Mais la plus grande victoire des drones reste les opportunités économiques et politiques qu’ils offrent à la Turquie, dans un contexte de grave crise économique et d’effondrement de la devise nationale. Selon une estimation du Conseil européen des relations internationales (EFCR), les drones ont ainsi représenté au moins 700 millions de dollars (643 millions d’euros) de ventes pour les entreprises de défense turques et ont généré 3,2 milliards de dollars (2,9 milliards d’euros) supplémentaires en exportations de défense l’année dernière. «Les drones turcs ont introduit de nouvelles dynamiques déstabilisantes dans des régions déjà complexes, mis en péril les relations de la Turquie avec des puissances importantes telles que l’Algérie et la Russie, et créé des complications pour l’Otan et les initiatives multilatérales occidentales», indique par ailleurs l’EFCR dans un article publié le 31 janvier.
«Le drone turc est devenu une source d’influence majeure pour Ankara, mais également un vecteur de soft power voué à accroître l’aura diplomatique de la Turquie.
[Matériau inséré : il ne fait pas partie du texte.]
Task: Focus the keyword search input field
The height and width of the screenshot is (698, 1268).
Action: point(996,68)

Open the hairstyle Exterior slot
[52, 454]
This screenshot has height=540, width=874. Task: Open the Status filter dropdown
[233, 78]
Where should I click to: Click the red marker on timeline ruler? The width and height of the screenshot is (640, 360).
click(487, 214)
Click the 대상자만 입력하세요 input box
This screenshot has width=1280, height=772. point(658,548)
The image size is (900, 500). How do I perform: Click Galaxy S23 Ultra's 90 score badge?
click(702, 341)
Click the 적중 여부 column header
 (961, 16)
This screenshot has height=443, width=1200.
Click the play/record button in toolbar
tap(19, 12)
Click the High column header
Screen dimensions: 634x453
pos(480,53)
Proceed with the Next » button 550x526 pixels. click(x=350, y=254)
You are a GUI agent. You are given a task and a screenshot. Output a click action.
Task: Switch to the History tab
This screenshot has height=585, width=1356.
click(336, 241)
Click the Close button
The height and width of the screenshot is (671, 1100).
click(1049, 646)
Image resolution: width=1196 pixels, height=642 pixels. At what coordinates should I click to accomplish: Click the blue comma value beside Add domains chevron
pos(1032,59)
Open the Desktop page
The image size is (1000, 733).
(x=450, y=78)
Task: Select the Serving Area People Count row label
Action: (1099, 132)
Cette dernière parvient souvent à doubler un contrat militaire avec un contrat économique – cela s’est vu récemment en Ukraine ou en Pologne – et se sert des drones comme un vecteur d’amélioration des relations économiques», analyse le consultant et chercheur indépendant Emile Bouvier.
Les ambitions du président Erdogan, qui se rêve en chef d’entreprise de la défense, ne sont guère circonscrites aux frontières des anciennes provinces de l’empire ottoman, son aire d’influence traditionnelle. L’expertise turque en matière de drones a ainsi rencontré un écho dans de nombreux pays africains, notamment auprès des pays musulmans dont elle veut devenir le chef de file. Grâce à la diplomatie des drones, la Turquie a ainsi renforcé ses relations stratégiques avec l’Ethiopie et le Maroc, deux pays présentant un fort intérêt géopolitique.